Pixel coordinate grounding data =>
____________

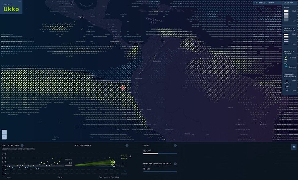Viewport: 298px width, 180px height.
Task: Open info icon next to Predictions
Action: click(x=127, y=145)
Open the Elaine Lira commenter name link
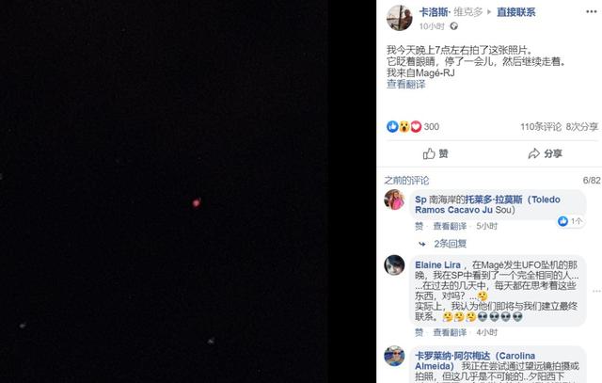The height and width of the screenshot is (383, 602). [437, 265]
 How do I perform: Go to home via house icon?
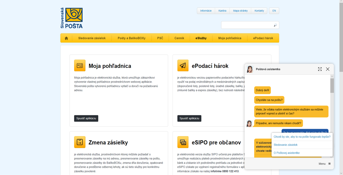(66, 38)
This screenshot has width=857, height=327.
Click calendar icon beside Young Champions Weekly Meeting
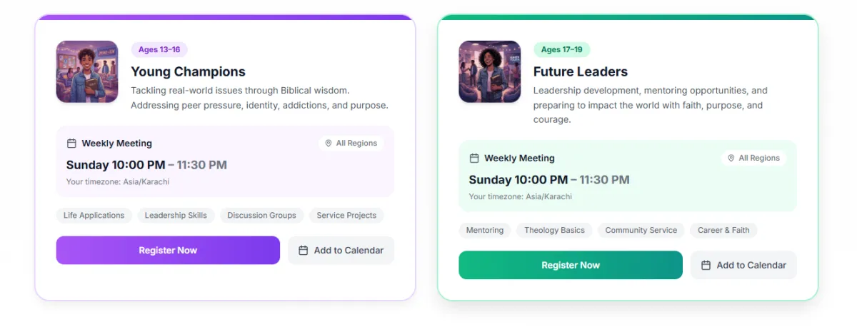[x=71, y=144]
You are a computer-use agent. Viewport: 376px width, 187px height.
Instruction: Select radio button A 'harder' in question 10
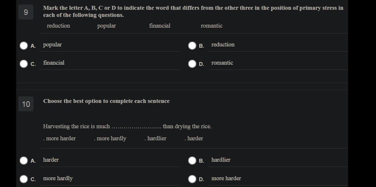(x=24, y=161)
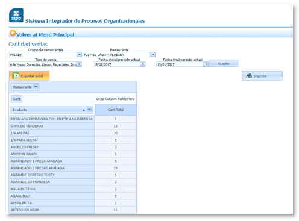Open the Fecha inicial date picker arrow
299x221 pixels.
(x=143, y=64)
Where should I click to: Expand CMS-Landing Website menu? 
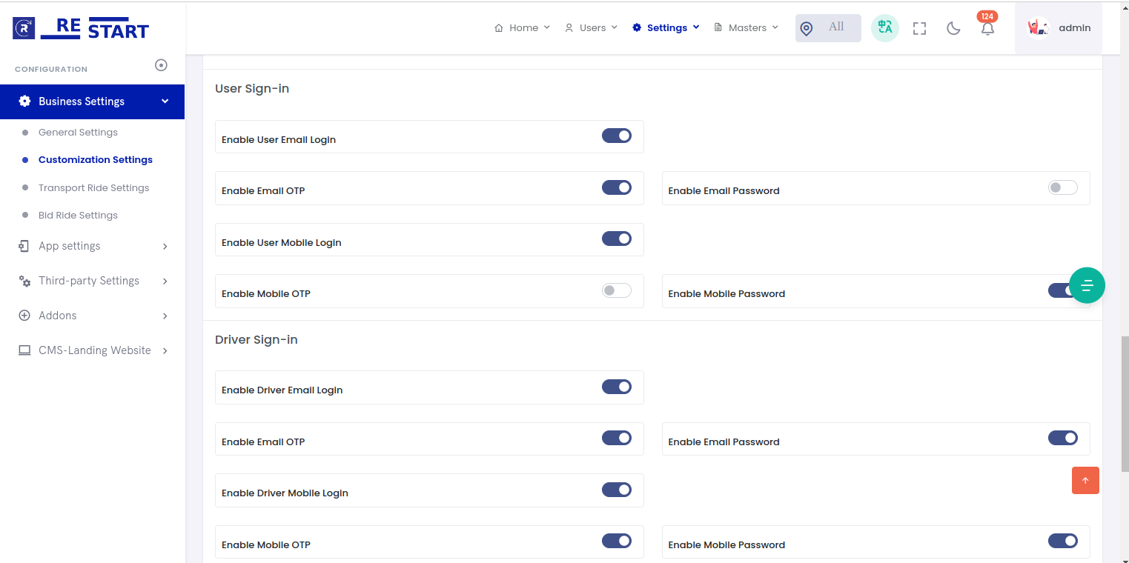point(92,350)
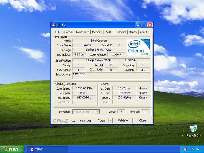This screenshot has width=204, height=153.
Task: Open the Processor #1 selection dropdown
Action: [86, 112]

____________

Reproduce exactly and only the lines from the one with "Where should I" through the final line of the records above, inclusive. Pictures must be left out.

Solution to the exercise =>
Where should I click to: Expand CMS-Landing Website menu? 
point(92,350)
This screenshot has width=204, height=153.
Task: Open the Processor #1 selection dropdown
Action: [86, 112]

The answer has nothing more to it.